Pozíció leírása / Job description
We are looking for a Big Data Engineer to our partner company to help their team improve and maintain their big data pipelines at scale. The team is contributing directly to the success of the company's Identity Engine by building systems that process terabytes of transaction data every day.
The network ingestion team provides the data for our data scientists – both in terms of labeled transactions for experimentation and model training, and for calculating features for production evaluation of transactions over the deployed models.
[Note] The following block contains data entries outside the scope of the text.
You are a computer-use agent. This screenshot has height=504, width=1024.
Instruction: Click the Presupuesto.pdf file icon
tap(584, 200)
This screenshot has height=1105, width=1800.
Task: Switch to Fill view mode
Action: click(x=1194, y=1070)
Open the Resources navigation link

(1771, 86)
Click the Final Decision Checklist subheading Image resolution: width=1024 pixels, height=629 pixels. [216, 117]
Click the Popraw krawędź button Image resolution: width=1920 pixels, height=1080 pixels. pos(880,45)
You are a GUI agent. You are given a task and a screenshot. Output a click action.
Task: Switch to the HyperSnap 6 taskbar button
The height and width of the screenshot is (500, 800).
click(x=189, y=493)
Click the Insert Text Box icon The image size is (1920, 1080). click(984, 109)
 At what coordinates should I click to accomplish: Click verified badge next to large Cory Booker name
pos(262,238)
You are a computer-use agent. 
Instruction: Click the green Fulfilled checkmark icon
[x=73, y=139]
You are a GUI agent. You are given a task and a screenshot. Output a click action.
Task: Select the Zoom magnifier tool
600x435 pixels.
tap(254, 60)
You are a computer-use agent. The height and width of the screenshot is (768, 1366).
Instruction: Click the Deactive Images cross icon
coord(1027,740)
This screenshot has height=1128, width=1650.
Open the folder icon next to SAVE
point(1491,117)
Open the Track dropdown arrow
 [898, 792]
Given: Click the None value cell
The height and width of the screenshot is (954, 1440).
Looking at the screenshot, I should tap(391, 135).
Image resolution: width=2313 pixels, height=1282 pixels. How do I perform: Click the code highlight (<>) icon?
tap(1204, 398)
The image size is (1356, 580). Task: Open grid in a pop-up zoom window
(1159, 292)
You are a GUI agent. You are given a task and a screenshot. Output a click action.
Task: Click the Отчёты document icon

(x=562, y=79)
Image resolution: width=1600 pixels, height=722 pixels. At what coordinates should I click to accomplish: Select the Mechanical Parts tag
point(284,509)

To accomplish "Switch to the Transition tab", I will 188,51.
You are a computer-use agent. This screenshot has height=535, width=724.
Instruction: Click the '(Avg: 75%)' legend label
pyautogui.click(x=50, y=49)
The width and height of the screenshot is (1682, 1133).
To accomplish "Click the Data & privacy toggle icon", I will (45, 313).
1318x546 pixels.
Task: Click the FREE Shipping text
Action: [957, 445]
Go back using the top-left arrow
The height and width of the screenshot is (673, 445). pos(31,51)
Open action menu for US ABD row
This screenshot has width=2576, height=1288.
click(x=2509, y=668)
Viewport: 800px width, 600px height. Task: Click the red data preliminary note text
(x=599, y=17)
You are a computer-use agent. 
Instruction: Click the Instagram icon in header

This involves various processing steps on a large amount of incoming transactions – including the calculation of various complex features called the network signals –, which we execute with distributed computations.
In the Big Data Engineer role you will:
- Design and develop our mission-critical big data processing systems using Apache Spark and related technologies.
- Develop deep understanding of Spark and its internals to continually optimize our computations for runtime and cost efficiency.
- Maintain a sufficiently generic yet simple and economical solution.
- Insist on highest coding standards, follow and create best practices for clean code and architecture.
- Manage a sense of urgency and risks on project timelines and propose creative strategies for delivering constant business value.
- Develop deep understanding of data, get a good sense of signal vs noise to help business with shaping new products.
Elvárások / Requirements
Our ideal Big Data Engineer will have:
- Experience in building complex ETLs, Data Warehousing or custom pipelines from multiple data sources, including proper monitoring, alerting, verification, and metrics in a commercial environment.
- Experience with the Apache Spark ecosystem in a production environment.
- Experience working with AWS EMR, Databricks and/or similar platforms.
- Passion for diving deep in data and insights.
- Strong sense of urgency and bias for results.
- 1+ years of software development experience.
- AWS Cloud experience with EMR, S3, EC2 in a big data environment.
- Proven track record building multi-tenant scalable enterprise software in cloud.
- Fundamentals around JVM and garbage collection optimization understanding.
- Bachelor’s degree in Computer Science or a related area.
Amit nyújtunk / Benefits
- learning & development opportunities
- calm office environment
- yearly budget for conferences and training
- wide range of cafeteria
- health insurance
- stock option